## WORK INSTRUCTION
In the listing below, the lines from the first through the one with "#غالانت (901, 1605)" are to be copied word for word.

## DATA EXTRACTS
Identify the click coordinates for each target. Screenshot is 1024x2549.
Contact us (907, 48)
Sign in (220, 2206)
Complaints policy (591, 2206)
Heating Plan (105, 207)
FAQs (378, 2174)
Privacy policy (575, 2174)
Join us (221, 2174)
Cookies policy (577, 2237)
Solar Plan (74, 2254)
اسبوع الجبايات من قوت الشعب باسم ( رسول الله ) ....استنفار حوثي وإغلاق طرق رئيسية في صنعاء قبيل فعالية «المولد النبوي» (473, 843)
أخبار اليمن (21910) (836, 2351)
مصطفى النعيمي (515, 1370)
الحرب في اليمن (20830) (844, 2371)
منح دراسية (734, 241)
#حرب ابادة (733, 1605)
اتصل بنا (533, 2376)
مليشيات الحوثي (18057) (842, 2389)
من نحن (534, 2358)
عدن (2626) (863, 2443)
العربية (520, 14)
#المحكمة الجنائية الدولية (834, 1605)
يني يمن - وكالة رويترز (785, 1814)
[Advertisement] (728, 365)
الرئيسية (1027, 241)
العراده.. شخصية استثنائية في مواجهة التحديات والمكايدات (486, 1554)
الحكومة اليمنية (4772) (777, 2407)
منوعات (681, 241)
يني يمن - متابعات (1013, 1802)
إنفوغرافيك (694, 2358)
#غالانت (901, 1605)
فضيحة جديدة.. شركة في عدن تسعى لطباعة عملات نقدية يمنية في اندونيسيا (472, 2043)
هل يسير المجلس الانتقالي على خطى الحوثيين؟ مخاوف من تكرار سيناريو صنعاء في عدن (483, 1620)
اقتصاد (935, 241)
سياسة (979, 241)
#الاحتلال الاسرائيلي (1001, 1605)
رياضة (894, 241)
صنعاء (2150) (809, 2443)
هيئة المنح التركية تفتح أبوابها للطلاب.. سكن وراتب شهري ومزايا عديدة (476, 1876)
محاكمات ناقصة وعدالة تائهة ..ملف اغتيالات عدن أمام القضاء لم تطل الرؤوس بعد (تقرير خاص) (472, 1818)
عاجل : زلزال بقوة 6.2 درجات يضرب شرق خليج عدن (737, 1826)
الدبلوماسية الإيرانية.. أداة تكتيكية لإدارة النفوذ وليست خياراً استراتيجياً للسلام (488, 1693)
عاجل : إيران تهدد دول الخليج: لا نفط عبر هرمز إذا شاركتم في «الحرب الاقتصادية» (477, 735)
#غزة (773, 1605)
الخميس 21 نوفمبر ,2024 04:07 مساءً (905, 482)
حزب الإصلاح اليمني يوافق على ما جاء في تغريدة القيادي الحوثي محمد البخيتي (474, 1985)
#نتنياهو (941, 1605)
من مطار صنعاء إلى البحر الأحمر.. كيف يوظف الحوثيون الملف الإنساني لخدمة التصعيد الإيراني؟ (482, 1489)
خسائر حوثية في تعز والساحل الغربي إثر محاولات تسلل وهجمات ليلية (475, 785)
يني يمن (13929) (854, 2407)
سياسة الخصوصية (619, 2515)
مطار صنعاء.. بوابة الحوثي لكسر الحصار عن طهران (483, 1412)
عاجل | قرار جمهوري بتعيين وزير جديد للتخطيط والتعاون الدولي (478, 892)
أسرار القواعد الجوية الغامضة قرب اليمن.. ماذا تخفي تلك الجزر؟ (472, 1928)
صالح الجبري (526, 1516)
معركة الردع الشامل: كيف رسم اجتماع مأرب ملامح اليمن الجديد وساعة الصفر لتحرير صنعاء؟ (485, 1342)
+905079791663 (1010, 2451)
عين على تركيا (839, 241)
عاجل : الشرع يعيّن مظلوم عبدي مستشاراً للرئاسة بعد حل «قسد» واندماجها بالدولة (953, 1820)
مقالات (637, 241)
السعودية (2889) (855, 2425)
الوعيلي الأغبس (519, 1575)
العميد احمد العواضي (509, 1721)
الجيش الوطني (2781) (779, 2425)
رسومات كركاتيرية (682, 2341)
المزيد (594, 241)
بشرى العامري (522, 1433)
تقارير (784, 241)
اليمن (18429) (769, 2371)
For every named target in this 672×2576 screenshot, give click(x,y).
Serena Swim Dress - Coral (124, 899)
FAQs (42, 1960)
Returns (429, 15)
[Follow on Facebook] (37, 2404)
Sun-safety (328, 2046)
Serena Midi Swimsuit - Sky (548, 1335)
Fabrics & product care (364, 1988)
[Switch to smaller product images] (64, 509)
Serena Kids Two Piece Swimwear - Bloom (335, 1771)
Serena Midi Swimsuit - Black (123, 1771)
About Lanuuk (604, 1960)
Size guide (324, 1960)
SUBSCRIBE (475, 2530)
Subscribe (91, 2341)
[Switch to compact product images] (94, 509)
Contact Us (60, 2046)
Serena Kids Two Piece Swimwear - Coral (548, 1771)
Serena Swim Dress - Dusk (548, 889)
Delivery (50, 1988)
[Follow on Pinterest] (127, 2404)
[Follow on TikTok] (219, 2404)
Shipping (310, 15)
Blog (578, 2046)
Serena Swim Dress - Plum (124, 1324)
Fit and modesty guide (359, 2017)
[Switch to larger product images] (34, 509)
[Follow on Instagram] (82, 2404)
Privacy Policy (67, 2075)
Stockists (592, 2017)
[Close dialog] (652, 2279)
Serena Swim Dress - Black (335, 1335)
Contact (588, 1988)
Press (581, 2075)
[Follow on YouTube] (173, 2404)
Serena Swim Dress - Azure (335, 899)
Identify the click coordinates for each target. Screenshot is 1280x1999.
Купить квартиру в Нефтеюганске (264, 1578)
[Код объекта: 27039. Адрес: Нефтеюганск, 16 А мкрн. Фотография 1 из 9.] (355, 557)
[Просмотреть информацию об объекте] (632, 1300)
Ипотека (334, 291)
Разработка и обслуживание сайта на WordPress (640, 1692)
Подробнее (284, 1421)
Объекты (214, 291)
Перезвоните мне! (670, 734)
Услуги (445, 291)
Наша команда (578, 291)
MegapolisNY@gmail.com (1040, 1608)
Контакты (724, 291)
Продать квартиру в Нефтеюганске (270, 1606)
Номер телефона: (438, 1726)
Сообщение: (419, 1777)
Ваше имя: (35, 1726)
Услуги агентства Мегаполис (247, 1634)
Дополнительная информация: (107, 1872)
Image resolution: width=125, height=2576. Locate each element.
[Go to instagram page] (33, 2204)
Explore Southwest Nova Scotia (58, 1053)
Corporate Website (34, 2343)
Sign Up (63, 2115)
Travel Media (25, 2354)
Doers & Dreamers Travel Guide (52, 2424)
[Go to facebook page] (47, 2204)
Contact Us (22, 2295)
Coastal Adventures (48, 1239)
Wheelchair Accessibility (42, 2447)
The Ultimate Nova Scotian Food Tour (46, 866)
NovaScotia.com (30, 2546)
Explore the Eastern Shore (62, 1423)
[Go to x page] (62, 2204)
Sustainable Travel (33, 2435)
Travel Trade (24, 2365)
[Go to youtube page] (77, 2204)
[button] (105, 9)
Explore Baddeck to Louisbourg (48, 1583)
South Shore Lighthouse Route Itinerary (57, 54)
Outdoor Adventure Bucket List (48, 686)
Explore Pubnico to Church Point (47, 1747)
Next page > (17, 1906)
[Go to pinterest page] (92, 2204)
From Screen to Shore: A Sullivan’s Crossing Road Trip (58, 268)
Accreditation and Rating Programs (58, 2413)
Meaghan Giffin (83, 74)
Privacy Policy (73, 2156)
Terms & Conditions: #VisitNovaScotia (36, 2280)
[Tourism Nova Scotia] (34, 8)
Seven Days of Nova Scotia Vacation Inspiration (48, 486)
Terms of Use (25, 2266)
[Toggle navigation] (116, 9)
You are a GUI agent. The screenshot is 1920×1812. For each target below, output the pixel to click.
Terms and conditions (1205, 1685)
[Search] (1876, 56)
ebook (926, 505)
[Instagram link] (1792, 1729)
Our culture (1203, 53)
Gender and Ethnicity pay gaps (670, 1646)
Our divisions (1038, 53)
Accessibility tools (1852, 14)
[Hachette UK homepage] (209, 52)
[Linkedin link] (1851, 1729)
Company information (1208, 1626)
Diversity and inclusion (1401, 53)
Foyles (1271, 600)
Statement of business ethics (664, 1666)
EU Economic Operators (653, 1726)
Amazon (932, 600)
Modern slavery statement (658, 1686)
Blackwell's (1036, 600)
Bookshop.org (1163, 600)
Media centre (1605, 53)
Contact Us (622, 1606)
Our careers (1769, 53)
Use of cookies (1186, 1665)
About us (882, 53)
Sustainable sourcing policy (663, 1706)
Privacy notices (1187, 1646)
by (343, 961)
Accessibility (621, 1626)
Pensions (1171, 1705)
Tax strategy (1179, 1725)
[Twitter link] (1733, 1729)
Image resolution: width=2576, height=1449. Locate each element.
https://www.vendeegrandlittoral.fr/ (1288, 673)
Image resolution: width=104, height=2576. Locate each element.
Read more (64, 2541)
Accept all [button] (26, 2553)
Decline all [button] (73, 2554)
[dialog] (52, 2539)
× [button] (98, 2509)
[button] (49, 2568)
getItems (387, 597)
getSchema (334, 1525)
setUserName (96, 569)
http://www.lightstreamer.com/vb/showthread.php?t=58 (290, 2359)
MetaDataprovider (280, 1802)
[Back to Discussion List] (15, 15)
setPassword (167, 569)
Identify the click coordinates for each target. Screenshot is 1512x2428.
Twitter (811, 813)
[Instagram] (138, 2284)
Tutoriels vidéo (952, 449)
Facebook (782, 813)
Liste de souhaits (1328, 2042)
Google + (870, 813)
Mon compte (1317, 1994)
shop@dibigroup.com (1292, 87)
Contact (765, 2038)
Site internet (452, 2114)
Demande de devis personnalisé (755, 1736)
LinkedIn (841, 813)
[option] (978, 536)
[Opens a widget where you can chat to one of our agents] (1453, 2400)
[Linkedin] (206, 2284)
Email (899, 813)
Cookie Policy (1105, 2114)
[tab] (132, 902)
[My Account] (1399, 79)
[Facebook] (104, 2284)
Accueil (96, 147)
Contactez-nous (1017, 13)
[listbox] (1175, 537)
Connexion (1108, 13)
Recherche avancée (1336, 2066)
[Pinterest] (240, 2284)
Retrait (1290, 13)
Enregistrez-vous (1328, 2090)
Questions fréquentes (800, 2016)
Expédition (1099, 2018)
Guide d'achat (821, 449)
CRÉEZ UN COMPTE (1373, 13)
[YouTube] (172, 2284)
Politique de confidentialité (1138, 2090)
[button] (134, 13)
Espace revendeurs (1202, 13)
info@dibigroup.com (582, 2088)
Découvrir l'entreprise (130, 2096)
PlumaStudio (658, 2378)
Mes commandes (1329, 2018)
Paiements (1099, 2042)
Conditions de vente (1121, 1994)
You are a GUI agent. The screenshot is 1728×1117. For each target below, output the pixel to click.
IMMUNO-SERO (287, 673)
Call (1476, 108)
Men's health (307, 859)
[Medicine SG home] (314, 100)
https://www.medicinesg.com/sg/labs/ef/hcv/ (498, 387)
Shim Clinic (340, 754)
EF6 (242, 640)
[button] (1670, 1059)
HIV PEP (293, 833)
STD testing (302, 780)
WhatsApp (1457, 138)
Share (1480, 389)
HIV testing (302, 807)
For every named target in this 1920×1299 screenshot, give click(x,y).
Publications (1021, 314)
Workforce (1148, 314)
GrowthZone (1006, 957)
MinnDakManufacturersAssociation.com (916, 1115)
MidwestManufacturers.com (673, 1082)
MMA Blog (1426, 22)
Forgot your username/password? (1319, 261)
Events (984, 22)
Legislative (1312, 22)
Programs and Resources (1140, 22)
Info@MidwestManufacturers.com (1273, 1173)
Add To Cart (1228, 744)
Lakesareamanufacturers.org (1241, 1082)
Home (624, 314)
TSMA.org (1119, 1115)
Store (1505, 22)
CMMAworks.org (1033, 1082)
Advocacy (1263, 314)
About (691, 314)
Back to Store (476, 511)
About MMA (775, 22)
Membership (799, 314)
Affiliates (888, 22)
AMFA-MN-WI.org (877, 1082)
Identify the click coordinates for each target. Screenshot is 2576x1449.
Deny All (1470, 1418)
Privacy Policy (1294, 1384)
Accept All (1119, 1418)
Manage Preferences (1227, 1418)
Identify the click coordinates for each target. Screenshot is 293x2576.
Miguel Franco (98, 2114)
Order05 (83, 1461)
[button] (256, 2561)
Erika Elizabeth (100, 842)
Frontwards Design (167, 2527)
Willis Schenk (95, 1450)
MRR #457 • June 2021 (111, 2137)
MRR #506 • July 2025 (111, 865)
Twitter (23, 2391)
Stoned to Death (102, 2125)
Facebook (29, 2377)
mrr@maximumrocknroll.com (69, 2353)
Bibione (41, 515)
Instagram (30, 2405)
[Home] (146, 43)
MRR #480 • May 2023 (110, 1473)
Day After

## TASK RESULT
Identify the click coordinates for each target. Screenshot is 1024x2549.
Contact us (907, 48)
Sign in (220, 2206)
Complaints policy (591, 2206)
Heating Plan (105, 207)
FAQs (378, 2174)
Privacy policy (575, 2174)
Join us (221, 2174)
Cookies policy (577, 2237)
Solar Plan (74, 2254)
اسبوع الجبايات من قوت الشعب باسم ( رسول الله ) ....استنفار حوثي وإغلاق طرق رئيسية في صنعاء قبيل فعالية «المولد النبوي» (473, 843)
أخبار اليمن (21910) (836, 2351)
مصطفى النعيمي (515, 1370)
الحرب في اليمن (20830) (844, 2371)
منح دراسية (734, 241)
#حرب ابادة (733, 1605)
اتصل بنا (533, 2376)
مليشيات الحوثي (18057) (842, 2389)
من نحن (534, 2358)
عدن (2626) (863, 2443)
العربية (520, 14)
#المحكمة الجنائية الدولية (834, 1605)
يني يمن - وكالة رويترز (785, 1814)
[Advertisement] (728, 365)
الرئيسية (1027, 241)
العراده.. شخصية استثنائية في مواجهة التحديات والمكايدات (486, 1554)
الحكومة اليمنية (4772) (777, 2407)
منوعات (681, 241)
يني يمن - متابعات (1013, 1802)
إنفوغرافيك (694, 2358)
#غالانت (901, 1605)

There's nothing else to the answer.